For developing the methods for chemically synthesizing DNA, "a breakthrough that dramatically advanced biological research and helped launch the biotechnology industry," CU Boulder Distinguished Professor Marvin Caruthers has been inducted into the 2018 National Inventors Hall of Fame inductee class.
National Inventors Hall of Fame is an American nonprofit organization that recognizes individual inventors who hold a U.S. patent of highly significant technology.
In the early 1980s, Caruthers and his team at CU Boulder developed the methods for chemically synthesizing DNA. His work transformed protein and DNA synthesis from highly specialized basic research into a widely used research, diagnostic and forensic tool.
The ability to synthesize DNA, rapidly and in the lab, enables researchers to learn how certain genetic sequences are formed and to locate and isolate genes for selected proteins. Early clinical studies on drugs stemming from Caruthers’ techniques showed remarkable benefits for patients with severe kidney disease and cancer.
More recently, his procedures have been adapted for use with modified ink jet printers to synthesize DNA on glass chips.
Caruthers received his bachelor's in chemistry from Iowa State University and his PhD in biochemistry from Northwestern University. The co-founder of several successful biotech companies, including Amgen and Applied Biosystems, he holds 43 U.S. patents and has received numerous awards, including the 2006 U.S. National Medal of Science.

•••••

### WHAT YOU NEED TO DO:
Please revise the stretch of the article about Marvin Caruthers from "In the early" through "and forensic tool.", putting "his colleagues" in place of "his team". Rely only on the article about Marvin Caruthers.

•••••

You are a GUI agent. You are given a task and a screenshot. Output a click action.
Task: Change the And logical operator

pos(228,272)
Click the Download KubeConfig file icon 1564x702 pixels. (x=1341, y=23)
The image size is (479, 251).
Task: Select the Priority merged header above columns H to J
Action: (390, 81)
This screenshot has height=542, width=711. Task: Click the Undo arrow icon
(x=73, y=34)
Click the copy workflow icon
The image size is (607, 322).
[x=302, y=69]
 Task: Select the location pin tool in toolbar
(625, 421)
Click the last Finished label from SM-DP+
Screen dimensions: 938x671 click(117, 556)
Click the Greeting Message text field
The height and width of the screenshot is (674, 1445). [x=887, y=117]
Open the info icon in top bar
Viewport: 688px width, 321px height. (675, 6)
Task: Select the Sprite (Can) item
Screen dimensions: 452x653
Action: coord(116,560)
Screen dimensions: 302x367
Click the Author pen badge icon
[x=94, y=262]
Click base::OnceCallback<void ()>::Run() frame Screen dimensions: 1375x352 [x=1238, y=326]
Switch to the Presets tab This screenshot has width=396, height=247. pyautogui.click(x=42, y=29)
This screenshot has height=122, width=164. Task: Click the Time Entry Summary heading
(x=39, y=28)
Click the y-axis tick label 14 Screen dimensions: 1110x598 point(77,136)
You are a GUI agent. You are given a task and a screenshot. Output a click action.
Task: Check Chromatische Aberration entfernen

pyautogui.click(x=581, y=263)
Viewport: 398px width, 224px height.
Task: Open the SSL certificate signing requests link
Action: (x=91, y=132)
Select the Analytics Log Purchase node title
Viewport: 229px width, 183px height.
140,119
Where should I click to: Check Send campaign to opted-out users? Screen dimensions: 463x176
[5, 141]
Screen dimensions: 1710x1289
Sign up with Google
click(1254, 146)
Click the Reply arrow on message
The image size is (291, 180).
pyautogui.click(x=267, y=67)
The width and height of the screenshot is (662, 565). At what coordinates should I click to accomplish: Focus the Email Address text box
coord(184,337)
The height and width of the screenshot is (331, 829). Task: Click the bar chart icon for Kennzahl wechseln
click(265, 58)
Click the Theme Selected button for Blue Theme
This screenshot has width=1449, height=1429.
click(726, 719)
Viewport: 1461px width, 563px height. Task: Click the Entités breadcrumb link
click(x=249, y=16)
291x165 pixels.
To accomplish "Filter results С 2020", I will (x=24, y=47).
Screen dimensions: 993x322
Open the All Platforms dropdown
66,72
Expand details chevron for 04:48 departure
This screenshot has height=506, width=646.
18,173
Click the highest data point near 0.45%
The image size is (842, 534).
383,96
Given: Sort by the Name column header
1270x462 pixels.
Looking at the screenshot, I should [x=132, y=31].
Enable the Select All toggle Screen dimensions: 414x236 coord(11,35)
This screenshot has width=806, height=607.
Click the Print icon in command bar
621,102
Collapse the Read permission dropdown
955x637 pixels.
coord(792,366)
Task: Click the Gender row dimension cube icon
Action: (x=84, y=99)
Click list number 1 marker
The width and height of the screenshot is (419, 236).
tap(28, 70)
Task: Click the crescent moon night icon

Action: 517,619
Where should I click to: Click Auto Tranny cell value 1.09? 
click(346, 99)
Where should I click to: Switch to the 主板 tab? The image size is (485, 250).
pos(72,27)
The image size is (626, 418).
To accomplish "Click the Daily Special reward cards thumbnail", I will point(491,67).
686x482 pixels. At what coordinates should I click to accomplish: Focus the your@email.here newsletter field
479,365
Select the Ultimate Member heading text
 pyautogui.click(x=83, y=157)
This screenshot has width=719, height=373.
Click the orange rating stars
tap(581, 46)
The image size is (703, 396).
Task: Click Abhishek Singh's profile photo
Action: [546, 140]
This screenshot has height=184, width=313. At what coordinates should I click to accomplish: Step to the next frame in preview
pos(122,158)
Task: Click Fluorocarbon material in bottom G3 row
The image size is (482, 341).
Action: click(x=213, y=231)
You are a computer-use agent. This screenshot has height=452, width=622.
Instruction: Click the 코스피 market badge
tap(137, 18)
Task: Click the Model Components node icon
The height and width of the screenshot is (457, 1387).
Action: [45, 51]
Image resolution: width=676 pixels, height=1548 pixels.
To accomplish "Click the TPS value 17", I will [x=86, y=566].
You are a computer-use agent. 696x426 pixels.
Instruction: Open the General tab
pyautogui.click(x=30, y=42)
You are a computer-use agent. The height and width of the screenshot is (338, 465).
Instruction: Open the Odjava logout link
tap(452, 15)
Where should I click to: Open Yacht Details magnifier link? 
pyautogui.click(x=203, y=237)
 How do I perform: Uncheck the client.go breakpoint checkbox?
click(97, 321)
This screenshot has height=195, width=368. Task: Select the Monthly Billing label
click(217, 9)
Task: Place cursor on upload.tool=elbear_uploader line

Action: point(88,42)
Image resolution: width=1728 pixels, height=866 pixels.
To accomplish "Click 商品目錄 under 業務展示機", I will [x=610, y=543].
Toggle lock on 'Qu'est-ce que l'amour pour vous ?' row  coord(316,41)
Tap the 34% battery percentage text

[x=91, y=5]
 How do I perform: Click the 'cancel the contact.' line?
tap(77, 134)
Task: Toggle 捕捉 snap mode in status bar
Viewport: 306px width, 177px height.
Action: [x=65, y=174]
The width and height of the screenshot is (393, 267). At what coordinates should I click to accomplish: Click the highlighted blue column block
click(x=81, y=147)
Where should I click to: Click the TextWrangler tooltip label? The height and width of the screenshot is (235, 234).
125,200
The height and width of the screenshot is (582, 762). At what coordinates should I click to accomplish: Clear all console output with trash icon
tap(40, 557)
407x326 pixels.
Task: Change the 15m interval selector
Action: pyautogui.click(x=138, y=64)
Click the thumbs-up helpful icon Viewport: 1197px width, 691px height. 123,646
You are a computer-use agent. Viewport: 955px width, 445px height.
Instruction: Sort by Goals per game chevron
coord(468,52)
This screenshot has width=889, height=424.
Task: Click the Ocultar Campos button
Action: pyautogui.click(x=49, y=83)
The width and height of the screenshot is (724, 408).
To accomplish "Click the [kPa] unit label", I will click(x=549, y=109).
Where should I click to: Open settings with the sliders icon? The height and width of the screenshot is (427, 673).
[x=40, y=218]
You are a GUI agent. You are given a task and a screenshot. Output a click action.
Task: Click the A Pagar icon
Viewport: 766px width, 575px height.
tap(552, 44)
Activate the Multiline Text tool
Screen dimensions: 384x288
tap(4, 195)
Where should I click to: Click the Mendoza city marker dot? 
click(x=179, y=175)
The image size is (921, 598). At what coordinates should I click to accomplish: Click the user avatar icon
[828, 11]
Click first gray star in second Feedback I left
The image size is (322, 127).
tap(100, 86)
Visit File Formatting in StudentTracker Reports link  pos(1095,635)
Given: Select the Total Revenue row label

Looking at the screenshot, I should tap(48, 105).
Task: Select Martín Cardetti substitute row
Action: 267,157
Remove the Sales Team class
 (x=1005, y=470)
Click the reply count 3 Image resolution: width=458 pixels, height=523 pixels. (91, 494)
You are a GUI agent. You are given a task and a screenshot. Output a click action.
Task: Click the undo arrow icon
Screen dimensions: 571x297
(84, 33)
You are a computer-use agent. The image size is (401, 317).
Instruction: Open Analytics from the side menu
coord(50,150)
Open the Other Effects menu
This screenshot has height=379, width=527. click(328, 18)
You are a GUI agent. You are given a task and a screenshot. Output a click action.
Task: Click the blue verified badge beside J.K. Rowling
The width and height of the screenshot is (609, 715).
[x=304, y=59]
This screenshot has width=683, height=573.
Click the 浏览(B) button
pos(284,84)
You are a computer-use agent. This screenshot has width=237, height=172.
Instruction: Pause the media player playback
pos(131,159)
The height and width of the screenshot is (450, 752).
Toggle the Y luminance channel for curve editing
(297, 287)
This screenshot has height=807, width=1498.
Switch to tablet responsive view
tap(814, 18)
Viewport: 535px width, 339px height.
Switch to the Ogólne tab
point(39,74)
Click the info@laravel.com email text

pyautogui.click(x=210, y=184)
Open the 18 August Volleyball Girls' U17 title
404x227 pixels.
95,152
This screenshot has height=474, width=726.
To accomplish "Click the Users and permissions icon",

•••••

### SOLUTION FOR THIS PROBLEM:
In the early 1980s, Caruthers and his colleagues at CU Boulder developed the methods for chemically synthesizing DNA. His work transformed protein and DNA synthesis from highly specialized basic research into a widely used research, diagnostic and forensic tool.